# PROBLEM TO WORK ON
Copy exactly the lines of the data below that run from the line holding "各種資料請求 (1682, 153)" through the line holding "越野マンスリー (1414, 554)", both ends included.

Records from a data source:
-- Opening Marker --

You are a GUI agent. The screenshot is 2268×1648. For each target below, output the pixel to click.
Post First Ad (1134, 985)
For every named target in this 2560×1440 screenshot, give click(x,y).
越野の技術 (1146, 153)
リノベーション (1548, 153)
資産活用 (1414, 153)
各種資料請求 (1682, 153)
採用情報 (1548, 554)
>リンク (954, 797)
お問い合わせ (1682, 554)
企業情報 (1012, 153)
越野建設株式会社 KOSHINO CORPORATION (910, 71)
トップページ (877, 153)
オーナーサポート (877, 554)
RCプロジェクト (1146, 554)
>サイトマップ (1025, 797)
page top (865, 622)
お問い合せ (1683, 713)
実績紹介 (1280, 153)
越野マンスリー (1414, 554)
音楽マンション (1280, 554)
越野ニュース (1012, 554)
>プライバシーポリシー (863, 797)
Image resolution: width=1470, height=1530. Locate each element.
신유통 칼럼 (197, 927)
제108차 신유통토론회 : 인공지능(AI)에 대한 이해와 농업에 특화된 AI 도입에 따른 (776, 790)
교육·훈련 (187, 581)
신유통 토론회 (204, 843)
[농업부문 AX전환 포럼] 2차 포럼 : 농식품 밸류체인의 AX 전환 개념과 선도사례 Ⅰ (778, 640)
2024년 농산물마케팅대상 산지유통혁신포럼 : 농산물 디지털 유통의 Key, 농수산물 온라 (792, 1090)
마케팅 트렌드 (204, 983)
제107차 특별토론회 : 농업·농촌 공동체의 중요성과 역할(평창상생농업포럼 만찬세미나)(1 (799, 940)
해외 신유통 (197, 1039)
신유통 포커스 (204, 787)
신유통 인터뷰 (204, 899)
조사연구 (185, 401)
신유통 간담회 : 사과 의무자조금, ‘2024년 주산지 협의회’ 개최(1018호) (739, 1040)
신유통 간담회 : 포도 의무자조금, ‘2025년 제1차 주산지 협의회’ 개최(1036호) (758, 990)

-- Closing Marker --

# EXERCISE OUTPUT
各種資料請求 (1682, 153)
採用情報 (1548, 554)
>リンク (954, 797)
お問い合わせ (1682, 554)
企業情報 (1012, 153)
越野建設株式会社 KOSHINO CORPORATION (910, 71)
トップページ (877, 153)
オーナーサポート (877, 554)
RCプロジェクト (1146, 554)
>サイトマップ (1025, 797)
page top (865, 622)
お問い合せ (1683, 713)
実績紹介 (1280, 153)
越野マンスリー (1414, 554)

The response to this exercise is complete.